TrkC overexpression enhances survival and migration of neural stem cell transplants in the rat spinal cord.
Other Scholarly Work
Castellanos, Daniel A, Tsoulfas, Pantelis, Frydel, Beata R et al. (2002). TrkC overexpression enhances survival and migration of neural stem cell transplants in the rat spinal cord.
. CELL TRANSPLANTATION, 11(3), 297-307. 10.3727/096020198389942
Castellanos, Daniel A, Tsoulfas, Pantelis, Frydel, Beata R et al. (2002). TrkC overexpression enhances survival and migration of neural stem cell transplants in the rat spinal cord.
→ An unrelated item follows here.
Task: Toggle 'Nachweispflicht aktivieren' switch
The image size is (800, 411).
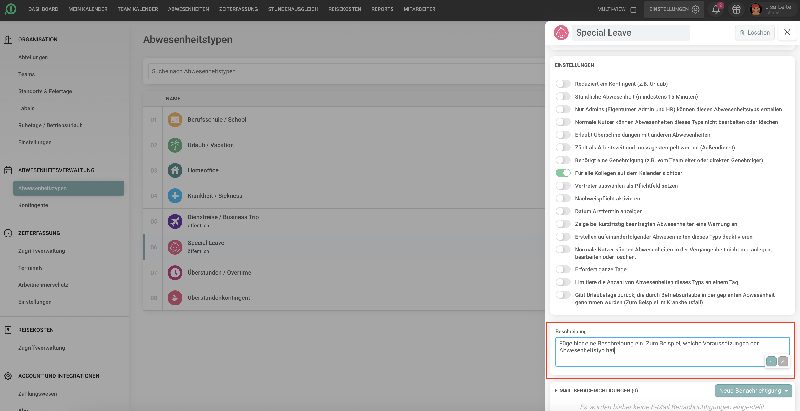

. CELL TRANSPLANTATION, 11(3), 297-307. 10.3727/096020198389942
Although CNS axons have the capacity to regenerate after spinal cord injury when provided with a permissive substrate, the lack of appropriate synaptic target sites for regenerating fibers may limit restoration of spinal circuitry. Studies in our laboratory are focused on utilizing neural stem cells to provide new synaptic target sites for regenerating spinal axons following injury. As an initial step, rat neural precursor cells genetically engineered to overexpress the tyrosine kinase C (trkC) neurotrophin receptor were transplanted into the intact rat spinal cord to evaluate their survival and differentiation. Cells were either pretreated in vitro prior to transplantation with trkC ligand neurotrophin-3 (NT-3) to initiate differentiation or exposed to NT-3 in vivo following transplantation via gelfoam or Oxycel. Both treatments enhanced survival of trkC-overexpressing stem cells to nearly 100%, in comparison with approximately 30-50% when either NT-3 or trkC was omitted. In addition, increased migration of trkC-overexpressing cells throughout the spinal gray matter was noted, particularly following in vivo NT-3 exposure. The combined trkC expression and NT-3 treatment appeared to reduce astrocytic differentiation of transplanted neural precursors. Decreased cavitation and increased beta-tubulin fibers were noted in the vicinity of transplanted cells, although the majority of transplanted cells appeared to remain in an undifferentiated state. These findings suggest that genetically engineered neural stem cells in combination with neurotrophin treatment may be a useful addition to strategies for repair of spinal neurocircuitry following injury.